I have too say though...easy off bam...actually works O___O didn't think it would!

godddd life insurance/funeral plan ads are unbearable...because apparently people should feel guilty for dying! God forbid you should have to pay for a nice funeral for your loved one.


----------



## Jeffa (Jul 29, 2011)

I cant stand insurance ads. 
I dont think they do them anymore but hated the commonwealth ads with the stupid americans trying to bring ideas to the company.
But my all time favourite is the 30 seconds outdoor cleaner ad(cant get enough)


----------



## richoman_3 (Jul 29, 2011)

i hate those stupid 30min ads that advertise the strong vacuums and gym stuff and go forever and they repeat the same ****.
Special offer, call in the next 10 mins and get 2 for the price of one!


----------



## snakeluvver (Jul 29, 2011)

richoman_3 said:


> i hate those stupid 30min ads that advertise the strong vacuums and gym stuff and go forever and they repeat the same ****.
> Special offer, call in the next 10 mins and get 2 for the price of one!


Those are infomercials, like evil pumped up commercials on steroids.


----------



## Trouble (Jul 29, 2011)

I LOVE the frank walker national tiles ad :lol: 
Just because my dad hates it with a passion haha.

Can't stand the Coles ads, or the Easy-Off Bam ads. Oh and those stupid infomercials. how can anyone be that stupid?! 
"Buy now, and we'll throw in a free set of steak knives!" even if they're selling gym equipment :lol:

Rivers - shoot me now.


----------



## frogboy77 (Jul 29, 2011)

woolies add,
sound so crap and looks like they had a 20 dollar budget to do it....


----------



## snakeluvver (Jul 29, 2011)

Funny thing is when theres a whole 2 hour session of infomercials, who would sit there and watch them all?!


----------



## pythrulz (Jul 29, 2011)

the annoying hamish and andy add when there running around times square like a bunch of idiots singing new york new york


----------



## ekipkcorb (Jul 29, 2011)

i found a solution for annoying ads and shows. rip the antenna off the roof get a wicked broadband account and just download docos from national geo site and what not . problem solvered. can't deal deal with commercial tv at all


----------



## Rattler (Jul 29, 2011)

Damned ads about if u die and leave the family to pay for the funeral. I wished they'd die. Fake concern 

Sent from my NookColor using Tapatalk


----------



## vampstorso (Jul 29, 2011)

the ahh bra ads...when the girls advertising them have fake boobs that'd stand up under a cinderblock, and the real girls wearing them look like their boobs HAVE been crushed under a cinderblock!


----------



## bucket (Jul 29, 2011)

Requirement 1 – In the forum thread about annoying TV ads, what name does snakeluvver give to the long ads that richoman_3 complains about?
Requirement 2 – Please continue the forum thread about annoying TV ads, beginning with the post under bucket's name.

Stored records –
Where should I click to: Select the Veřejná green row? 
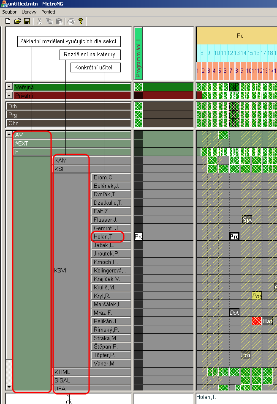tap(72, 87)
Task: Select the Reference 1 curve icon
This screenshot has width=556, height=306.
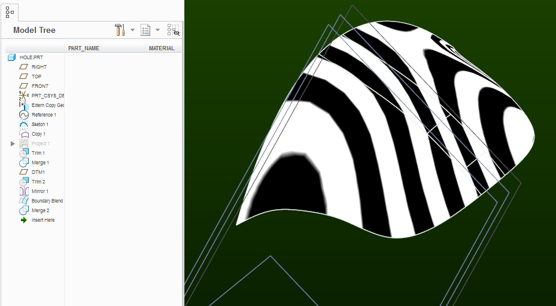Action: pyautogui.click(x=24, y=115)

Exercise result 1 – Infomercials.

Exercise result 2 –
I hate the bloody coles prices going down add on tv radio i want to turn the finger around so its giving everyone the finger.i hate coles and there $2 milk that tastes like watered down milk


----------



## Jimbobulan (Jul 30, 2011)

Rattler said:


> Damned ads about if u die and leave the family to pay for the funeral. I wished they'd die. Fake concern
> 
> Sent from my NookColor using Tapatalk



Yeah i hate those ads too and theres so many different ones. Probably half a dozen companies all advertising pretty much the same thing with pretty much the same script. And the budget ads. "its budget love" could have shown a little more skin in the one with her in the shower too


----------



## Tigion (Aug 2, 2011)

another one no one has mentioned is the Pro Active adds :x


----------



## Black.Rabbit (Aug 2, 2011)

snakeluvver said:


> Funny thing is when theres a whole 2 hour session of infomercials, who would sit there and watch them all?!


 


vampstorso said:


> the ahh bra ads...when the girls advertising them have fake boobs that'd stand up under a cinderblock, and the real girls wearing them look like their boobs HAVE been crushed under a cinderblock!



I'm an insomniac and I leave my TV on at night because of bad tinnitus, so I have seen a lot of awful infomercials.

The Ahh Bra is by far the worst ad out there.. seriously, the bra is sooo ugly! "Why look like this, when you can look like this".. I'd rather wear a bra in the wrong size than the Ahh Bra. Imagine going out on a date and things go so well that your bra is seen and you're wearing one of those. 

They don't show any examples of women below a D cup either.. I reckon it'd make A cup boobs look like golf balls.

Worst worst ad ever!


One that I loved was the Extra Dry tongue ad, I know a lot of people hated it, but I liked it. 

Does anyone remember the "Just squeeze" ad for orange juice and the ad just showed bums? song went "Just squeeze, just squeeze, please please please, just squeeze".

The 'go to be Jessica' ad was a good one too. I still tell people to go to bed and call them Jessica. Wish I could find a copy of the ad so I can show some friends who are too young to remember it and are confused as to why I'm calling them Jessica.


----------



## snakeluvver (Aug 4, 2011)

Anyone see the Gruen Transfer last night? Mentioned the coles ad as the worst of 2011, also showed a really funny parody of it called "Colworths" google it but be warned... its a bit inappropriate


----------



## Megzz (Aug 4, 2011)

equinny said:


> The Ahh Bra is by far the worst ad out there.. seriously, the bra is sooo ugly! "Why look like this, when you can look like this".. I'd rather wear a bra in the wrong size than the Ahh Bra. Imagine going out on a date and things go so well that your bra is seen and you're wearing one of those.


Agreed, the Ahh Bra looks absolutely revolting! Give me an uncomfortable sexy bra over that any day!


----------



## KaotikJezta (Aug 4, 2011)

Bradchip said:


> The Coles ad makes me want to go on a kill spree.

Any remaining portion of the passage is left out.